Records provided Start Marker

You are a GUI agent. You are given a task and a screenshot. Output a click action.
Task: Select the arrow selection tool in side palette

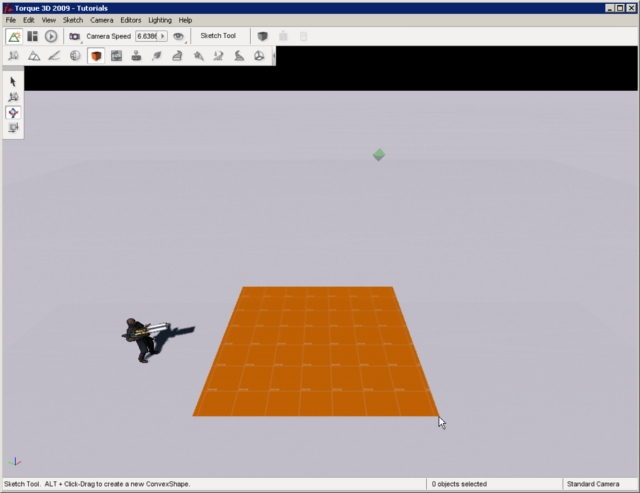click(x=13, y=81)
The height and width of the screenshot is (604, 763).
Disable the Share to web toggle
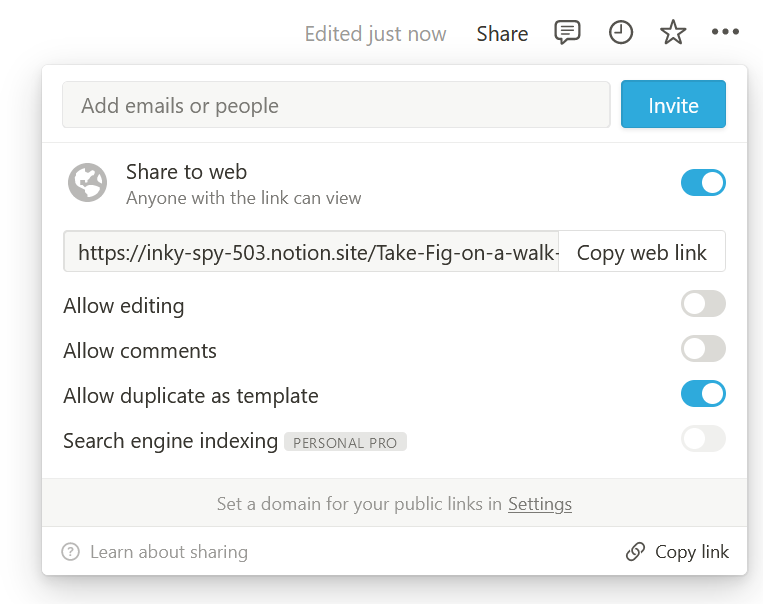tap(703, 183)
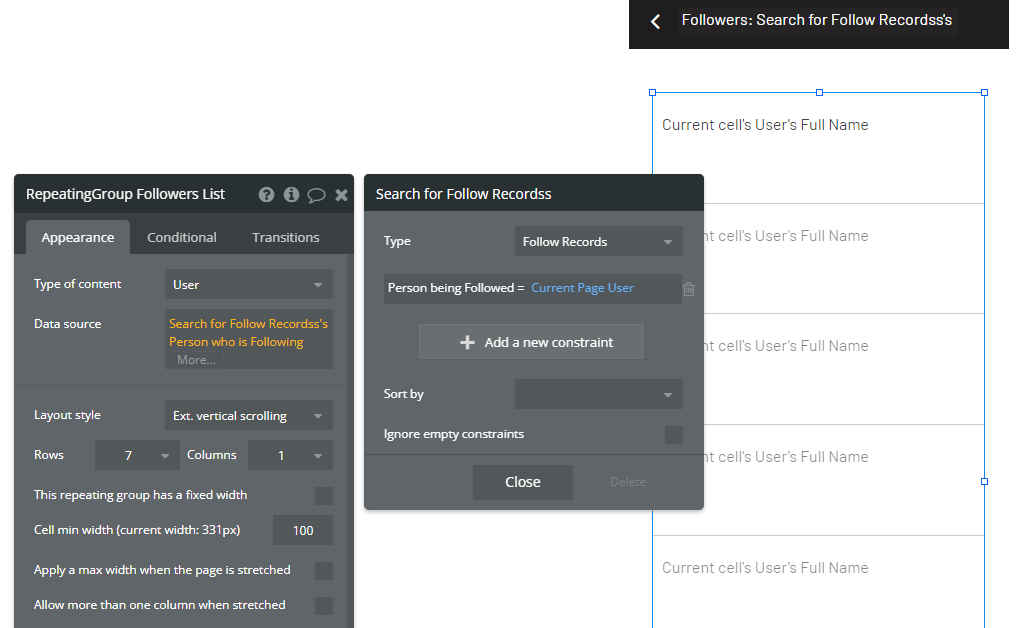The image size is (1025, 628).
Task: Switch to the Conditional tab
Action: (x=182, y=238)
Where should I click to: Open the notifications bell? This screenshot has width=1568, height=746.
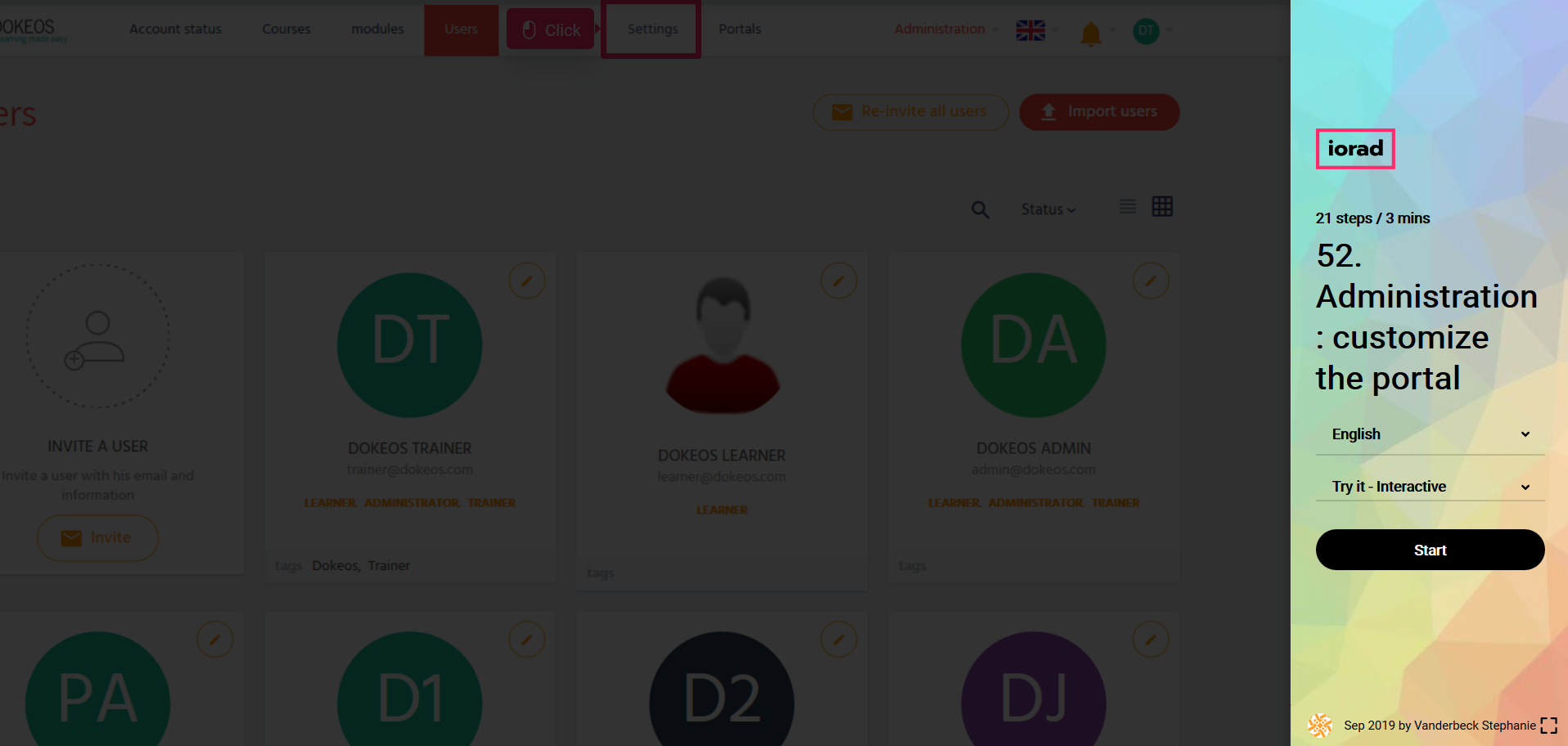(x=1090, y=34)
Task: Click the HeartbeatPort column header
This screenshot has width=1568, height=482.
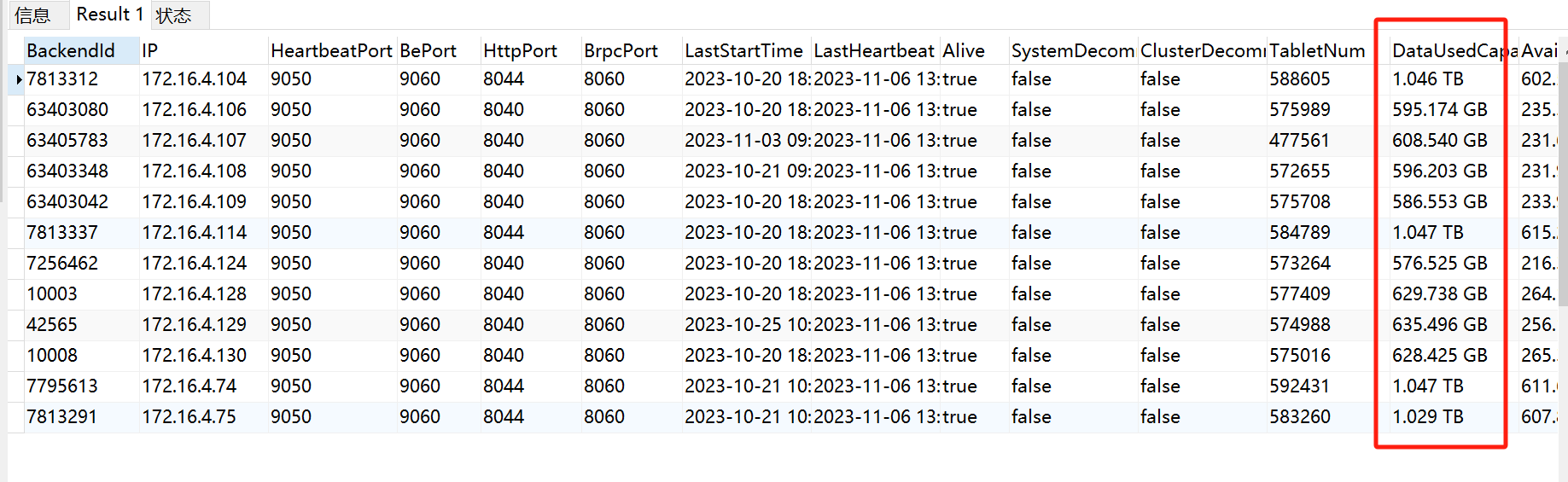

Records provided End Marker

Print every line above exactly. Leave the pictures out.

You are a GUI agent. You are given a task and a screenshot. Output a click action.
Task: Select the arrow selection tool in side palette

click(x=13, y=81)
The height and width of the screenshot is (604, 763).
Disable the Share to web toggle
tap(703, 183)
The image size is (1025, 628).
Task: Switch to the Conditional tab
Action: (x=182, y=238)
Where should I click to: Open the notifications bell? This screenshot has width=1568, height=746.
(x=1090, y=34)
Task: Click the HeartbeatPort column header
This screenshot has width=1568, height=482.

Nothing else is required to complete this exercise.